Menko Luhut menjelaskan bahwa Ray memperkenalkan pandangan mengenai kebijakan family office. Hal ini diperlukan sebab Ray Dalio dianggap telah dilakukan mempunyai pengalaman di memulai pembangunan family office di area Abu Dhabi juga Singapura. Selain itu, Menko Luhut juga berdiskusi masalah kolaborasi global serta dedikasi pada pengetahuan terhadap peluang-peluang baru.
“Ia akan membagikan pandangan tentang inovasi ekonomi global di area masa depan. Ray juga terlibat memberikan pandangannya tentang perkembangan dunia usaha global di area berbagai forum, dan juga menjadi penasehat bagi para pembuat kebijakan di dalam berbagai negara, seperti UAE lalu Saudi Arabia,” Jelas Menko Luhut.
Sebelumnya, Luhut membeberkan tujuan eksekutif mendirikan family office di area Indonesia. Menurutnya, pada waktu ini ada 2 negara pada Asia yang tersebut miliki family office terbanyak, pertama Singapura yang memiliki 1.500 family office, kedua Hongkong mempunyai sekitar 1.400 family office. Banyak uang milik orang-orang kaya yang tersebut disimpan di area family office tersebut, hal itu akhirnya berdampak pada pembangunan yang tersebut terjadi di dalam kedua negara tersebut.
Namun demikian, Luhut menilai ketika ini kedua Negara tersebut, baik Singapura juga Hongkong ketika ini berada dalam mengalami pembaharuan dan juga konflik di tempat masing-masing negara. Hongkong mengalami peningkatan tensi Geopolitik, sedang Singapura berada dalam mengalami inovasi regulasi investasi.

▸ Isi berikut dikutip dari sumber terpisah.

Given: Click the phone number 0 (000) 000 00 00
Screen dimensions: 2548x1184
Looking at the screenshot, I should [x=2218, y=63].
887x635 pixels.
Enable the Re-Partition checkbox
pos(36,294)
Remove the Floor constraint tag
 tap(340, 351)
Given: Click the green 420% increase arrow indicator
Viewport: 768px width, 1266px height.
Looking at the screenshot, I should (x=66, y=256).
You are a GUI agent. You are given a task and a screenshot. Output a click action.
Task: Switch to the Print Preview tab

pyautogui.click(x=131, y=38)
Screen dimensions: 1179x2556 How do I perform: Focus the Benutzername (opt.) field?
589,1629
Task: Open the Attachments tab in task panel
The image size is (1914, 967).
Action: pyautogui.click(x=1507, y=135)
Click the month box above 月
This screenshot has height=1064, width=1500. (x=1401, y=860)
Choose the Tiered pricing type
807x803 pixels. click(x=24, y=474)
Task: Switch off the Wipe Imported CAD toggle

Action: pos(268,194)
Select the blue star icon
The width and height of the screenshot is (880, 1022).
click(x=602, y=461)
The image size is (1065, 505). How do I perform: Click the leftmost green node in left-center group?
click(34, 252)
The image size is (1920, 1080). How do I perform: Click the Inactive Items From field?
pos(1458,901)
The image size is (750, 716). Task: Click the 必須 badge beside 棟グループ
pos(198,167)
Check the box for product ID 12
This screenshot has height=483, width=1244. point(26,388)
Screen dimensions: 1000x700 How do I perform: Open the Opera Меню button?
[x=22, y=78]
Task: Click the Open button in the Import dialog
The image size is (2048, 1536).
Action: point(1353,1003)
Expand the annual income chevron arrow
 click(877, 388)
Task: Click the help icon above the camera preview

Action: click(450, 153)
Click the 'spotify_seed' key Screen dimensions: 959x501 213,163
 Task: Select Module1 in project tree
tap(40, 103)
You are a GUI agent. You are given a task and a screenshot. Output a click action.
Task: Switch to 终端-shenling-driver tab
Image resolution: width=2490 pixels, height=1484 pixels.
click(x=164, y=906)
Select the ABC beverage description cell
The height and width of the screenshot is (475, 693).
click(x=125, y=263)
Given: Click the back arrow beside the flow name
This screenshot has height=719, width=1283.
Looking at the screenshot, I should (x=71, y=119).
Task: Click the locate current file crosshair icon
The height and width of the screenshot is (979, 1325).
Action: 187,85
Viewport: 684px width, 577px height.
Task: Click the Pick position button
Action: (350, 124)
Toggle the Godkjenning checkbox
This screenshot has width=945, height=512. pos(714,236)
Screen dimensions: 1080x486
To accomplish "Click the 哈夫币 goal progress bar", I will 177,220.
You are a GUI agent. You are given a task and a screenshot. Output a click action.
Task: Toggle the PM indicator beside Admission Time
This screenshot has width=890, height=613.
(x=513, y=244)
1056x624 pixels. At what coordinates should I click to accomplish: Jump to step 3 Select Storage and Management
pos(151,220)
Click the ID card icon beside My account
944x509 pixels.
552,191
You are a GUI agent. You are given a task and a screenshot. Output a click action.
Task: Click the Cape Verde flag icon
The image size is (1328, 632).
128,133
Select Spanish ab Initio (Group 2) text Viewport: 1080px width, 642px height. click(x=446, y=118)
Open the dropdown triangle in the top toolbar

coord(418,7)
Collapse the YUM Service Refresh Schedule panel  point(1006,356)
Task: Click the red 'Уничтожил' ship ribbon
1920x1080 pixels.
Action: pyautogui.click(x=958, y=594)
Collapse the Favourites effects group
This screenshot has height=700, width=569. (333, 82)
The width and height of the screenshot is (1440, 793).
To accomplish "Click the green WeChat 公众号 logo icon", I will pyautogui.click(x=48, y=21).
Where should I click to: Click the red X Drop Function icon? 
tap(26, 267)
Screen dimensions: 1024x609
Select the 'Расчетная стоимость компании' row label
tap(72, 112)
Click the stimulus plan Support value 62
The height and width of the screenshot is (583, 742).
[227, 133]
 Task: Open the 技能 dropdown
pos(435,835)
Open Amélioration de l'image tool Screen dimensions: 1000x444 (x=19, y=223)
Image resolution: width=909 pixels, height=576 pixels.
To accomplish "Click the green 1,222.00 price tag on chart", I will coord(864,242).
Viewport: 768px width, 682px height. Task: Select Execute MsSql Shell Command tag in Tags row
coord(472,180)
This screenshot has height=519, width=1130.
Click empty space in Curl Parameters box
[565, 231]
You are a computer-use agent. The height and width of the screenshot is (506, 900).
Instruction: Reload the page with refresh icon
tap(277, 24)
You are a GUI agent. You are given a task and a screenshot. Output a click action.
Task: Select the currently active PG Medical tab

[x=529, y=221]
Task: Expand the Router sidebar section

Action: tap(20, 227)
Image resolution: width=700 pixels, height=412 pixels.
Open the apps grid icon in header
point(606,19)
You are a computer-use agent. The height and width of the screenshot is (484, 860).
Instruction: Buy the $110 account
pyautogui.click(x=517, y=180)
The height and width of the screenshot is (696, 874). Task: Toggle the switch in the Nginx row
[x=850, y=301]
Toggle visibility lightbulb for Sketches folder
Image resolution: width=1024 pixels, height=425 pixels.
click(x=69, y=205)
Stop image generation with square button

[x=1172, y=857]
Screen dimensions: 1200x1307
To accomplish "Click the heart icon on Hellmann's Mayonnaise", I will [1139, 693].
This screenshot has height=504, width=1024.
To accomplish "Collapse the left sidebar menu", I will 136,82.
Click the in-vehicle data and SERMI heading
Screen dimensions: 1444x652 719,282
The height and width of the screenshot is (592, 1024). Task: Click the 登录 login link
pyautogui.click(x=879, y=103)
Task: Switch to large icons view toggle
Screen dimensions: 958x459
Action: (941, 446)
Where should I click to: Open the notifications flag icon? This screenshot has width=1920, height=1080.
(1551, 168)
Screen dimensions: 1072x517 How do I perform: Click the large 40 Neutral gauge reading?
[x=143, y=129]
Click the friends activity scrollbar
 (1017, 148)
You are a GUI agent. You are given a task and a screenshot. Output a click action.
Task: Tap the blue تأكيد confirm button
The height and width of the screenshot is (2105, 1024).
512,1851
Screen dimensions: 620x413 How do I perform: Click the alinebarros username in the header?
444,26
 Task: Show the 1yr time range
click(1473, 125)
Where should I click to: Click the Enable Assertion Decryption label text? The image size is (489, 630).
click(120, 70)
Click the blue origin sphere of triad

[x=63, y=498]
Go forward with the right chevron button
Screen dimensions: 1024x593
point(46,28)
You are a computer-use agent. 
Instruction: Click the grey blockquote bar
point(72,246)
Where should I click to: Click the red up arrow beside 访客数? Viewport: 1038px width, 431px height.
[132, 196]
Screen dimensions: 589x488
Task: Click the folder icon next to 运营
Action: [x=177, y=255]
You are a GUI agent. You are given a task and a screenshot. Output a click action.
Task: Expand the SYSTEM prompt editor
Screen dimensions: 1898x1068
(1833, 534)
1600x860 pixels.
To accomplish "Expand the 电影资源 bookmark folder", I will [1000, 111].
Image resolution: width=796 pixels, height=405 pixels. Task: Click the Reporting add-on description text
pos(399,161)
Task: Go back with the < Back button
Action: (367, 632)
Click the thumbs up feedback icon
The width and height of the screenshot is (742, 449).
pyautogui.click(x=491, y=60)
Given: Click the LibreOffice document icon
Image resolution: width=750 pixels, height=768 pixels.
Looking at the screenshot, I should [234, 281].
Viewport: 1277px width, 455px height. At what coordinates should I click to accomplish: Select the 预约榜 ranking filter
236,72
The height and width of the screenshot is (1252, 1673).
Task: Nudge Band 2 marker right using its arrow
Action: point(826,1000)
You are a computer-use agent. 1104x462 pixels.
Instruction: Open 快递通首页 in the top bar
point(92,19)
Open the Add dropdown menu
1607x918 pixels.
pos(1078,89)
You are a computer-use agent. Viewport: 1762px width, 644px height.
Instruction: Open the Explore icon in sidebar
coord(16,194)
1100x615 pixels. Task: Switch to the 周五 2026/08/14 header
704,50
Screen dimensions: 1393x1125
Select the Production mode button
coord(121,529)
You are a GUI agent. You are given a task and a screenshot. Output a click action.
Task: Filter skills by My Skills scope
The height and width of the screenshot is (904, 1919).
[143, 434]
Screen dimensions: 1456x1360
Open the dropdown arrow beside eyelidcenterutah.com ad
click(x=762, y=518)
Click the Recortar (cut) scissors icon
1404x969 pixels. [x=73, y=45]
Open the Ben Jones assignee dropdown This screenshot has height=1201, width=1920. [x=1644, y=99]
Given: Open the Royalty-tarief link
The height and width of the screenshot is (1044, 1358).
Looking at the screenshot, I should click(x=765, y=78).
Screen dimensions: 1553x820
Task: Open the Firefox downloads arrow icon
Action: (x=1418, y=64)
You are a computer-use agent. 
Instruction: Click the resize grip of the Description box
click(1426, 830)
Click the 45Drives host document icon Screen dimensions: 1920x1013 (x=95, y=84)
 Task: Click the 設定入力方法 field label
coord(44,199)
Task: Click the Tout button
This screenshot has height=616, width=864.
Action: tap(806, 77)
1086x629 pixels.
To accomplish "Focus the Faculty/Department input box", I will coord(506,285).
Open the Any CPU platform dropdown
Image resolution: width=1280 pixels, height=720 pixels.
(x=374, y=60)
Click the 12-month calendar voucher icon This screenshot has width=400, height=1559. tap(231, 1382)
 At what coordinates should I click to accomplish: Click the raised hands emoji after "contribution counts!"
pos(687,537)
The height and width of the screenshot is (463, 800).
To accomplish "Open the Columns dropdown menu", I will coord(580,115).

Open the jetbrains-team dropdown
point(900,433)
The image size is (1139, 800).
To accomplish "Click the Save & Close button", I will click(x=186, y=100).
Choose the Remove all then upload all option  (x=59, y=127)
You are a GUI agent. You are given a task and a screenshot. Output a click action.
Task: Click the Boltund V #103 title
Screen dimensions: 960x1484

“Namun akhir-akhir ini, peningkatan kondisi geopolitik dalam Hongkong, juga inovasi regulasi pembangunan ekonomi di tempat Singapura meningkatkan risiko serta ketidakpastian investor,” kata Luhut mengutip unggahan yang tersebut dibagikan melalui akun instagram pribadinya, (1/7).
Kedua situasi tersebut, baik geopolitika serta pembaharuan regulasi, yang digunakan menurutnya dapat berdampak pada iklim penanaman modal di tempat kedua negara tersebut. Oleh sebab itu, pemerintah Indonesia juga berada dalam menyiapkan family office yang dimaksud diharapkan mampu menampung limpahan dana dari family office yang digunakan berada pada Singapura serta Hongkong.